Jayme de Almeida, ex-técnico do Flamengo, acredita que o Brasil tem grandes chances de ser campeão este ano. Embora tenha gostado da escalação feita por Tite, ele também lamenta a falta de jogadores que atuam no país. Para Jayme, o fato de a maioria dos atletas convocados jogarem na Europa — o que já vem acontecendo há algumas Copas — criou um distanciamento dos torcedores. Isso, na opinião dele, faz com que os brasileiros não fiquem mais tão eufóricos com os jogos.
— O Tite montou uma boa equipe, que não teve contestação, com uma defesa firme e um ataque perigoso e criativo. Mas lamento que os melhores jogadores migrem para a Europa e a seleção vá se afastando do país. As pessoas não torcem por eles aqui, não veem os jogos deles. E o nosso futebol vai ficando mais pobre. O Pelé jogava muito no Maracanã, todo mundo via, era emocionante. Ao longo dos anos em que fiquei no Flamengo, eu me impressionava porque ouvia poucas conversas de jogadores falando sobre chegar à seleção. O sonho deles era ir para a Europa — observa.

*Material apresentado*.
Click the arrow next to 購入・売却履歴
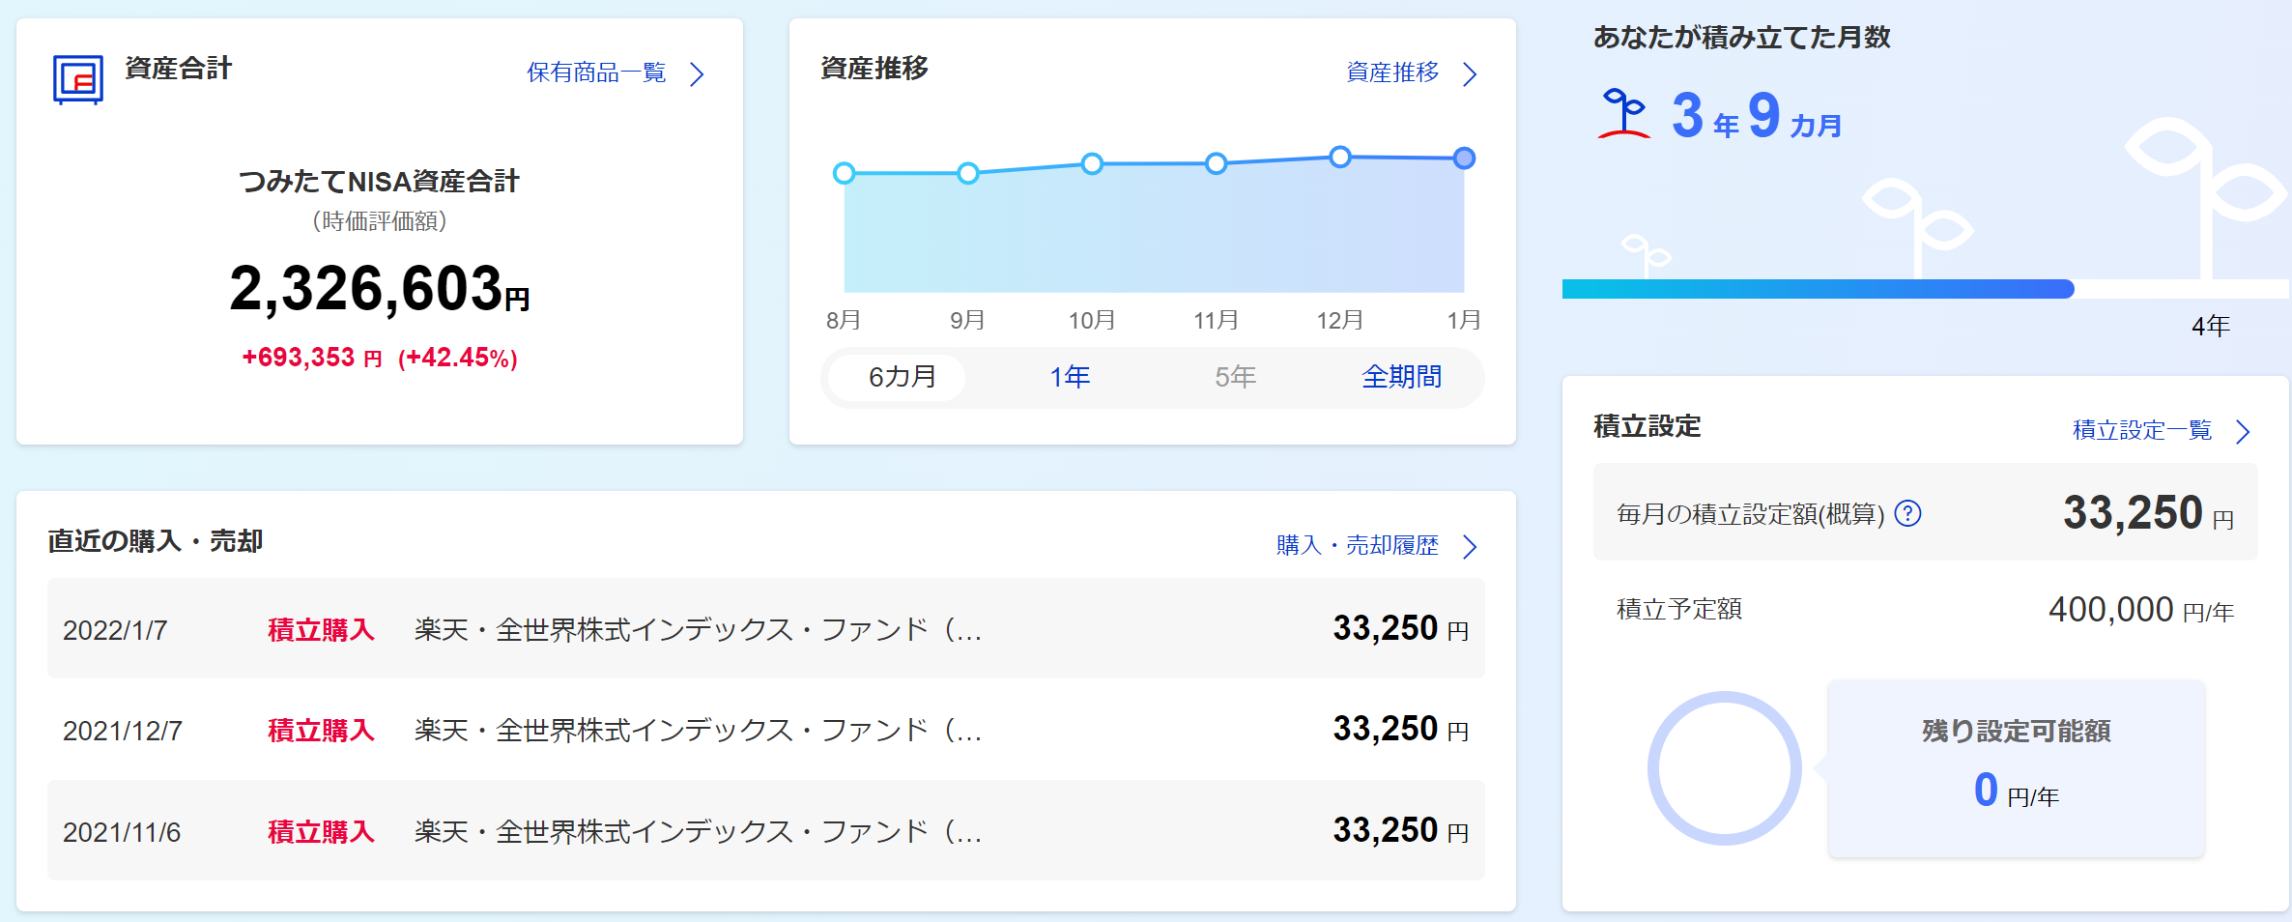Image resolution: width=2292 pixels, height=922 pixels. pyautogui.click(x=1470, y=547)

---

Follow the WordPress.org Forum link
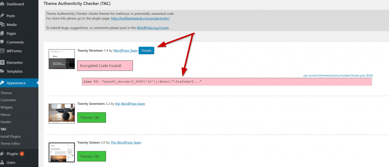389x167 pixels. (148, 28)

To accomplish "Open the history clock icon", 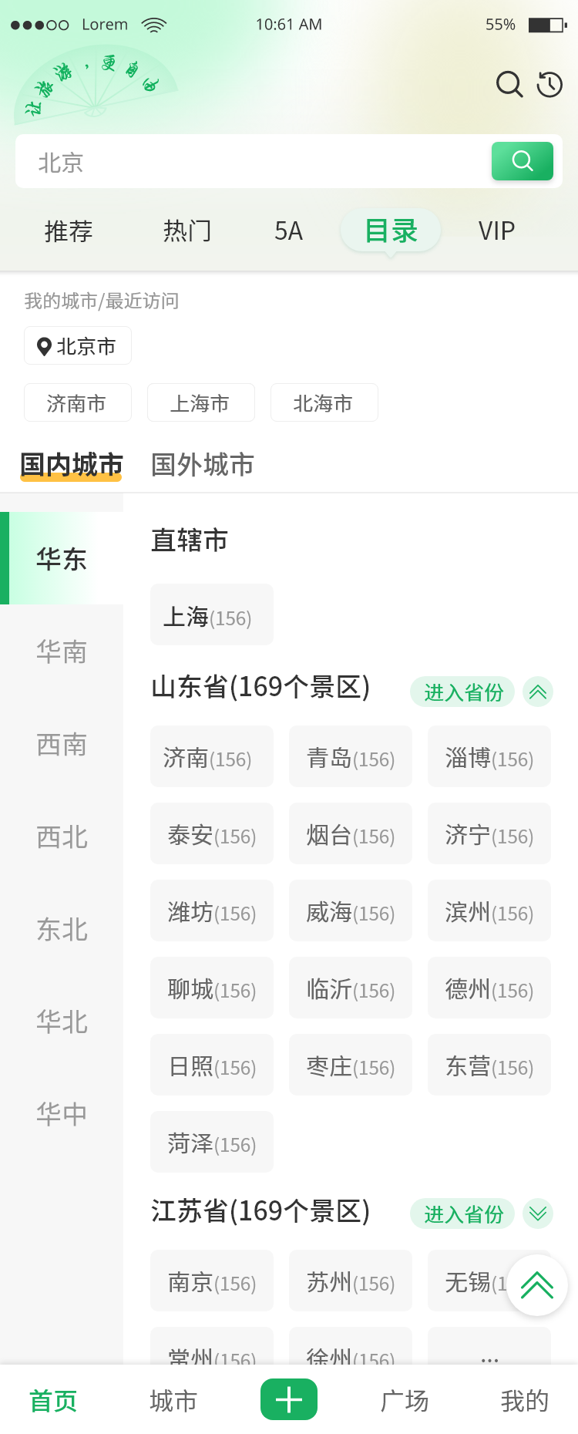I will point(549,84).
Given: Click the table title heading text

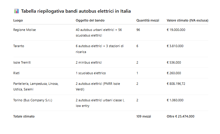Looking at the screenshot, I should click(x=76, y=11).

*O que fazer*.
1. Responda, por favor, às perguntas sobre o texto de Jayme de Almeida:
(a) De qual clube Jayme de Almeida foi técnico?
(b) Onde atua a maioria dos jogadores convocados?
(c) Qual era o sonho dos jogadores do Flamengo?
2. Retome o texto de Jayme de Almeida a partir do ponto em que ele termina e escreva um parágrafo de continuação.

*Respostas por tarefa*.
1.
(a) Do Flamengo.
(b) Na Europa.
(c) Ir para a Europa.

2.
Ele recorda, saudoso, como as ruas ficavam bonitas pintadas com as cores do Brasil e que costumava se programar com muita antecedência para assistir aos jogos. Este ano, assim como em 2014, vai decidir na hora o que fazer. Sua vontade é ficar em seu apartamento, na Barra, com a família ou ir para a casa de algum amigo da região. Também não pretende comprar bandeirinhas para enfeitar o ambiente, tampouco se vestir de verde e amarelo. A última camisa do Brasil que teve deu de presente para o neto, que, hoje, aos 16 anos, não tem memória do pentacampeonato — era um bebê em 2002. Reservado e tranquilo, Jayme quer estar perto de pouca gente no domingo, dia do primeiro jogo. Nada de festão. Mas um tira-gosto e uma cervejinha não podem faltar.
— Continuo torcendo, claro, mas antes eu tinha uma ligação com a seleção muito maior. A convocação era um momento que parava o país. Apesar disso, acho que Brasil tem grandes chances de ser campeão — prevê.
Será que o treinador está certo?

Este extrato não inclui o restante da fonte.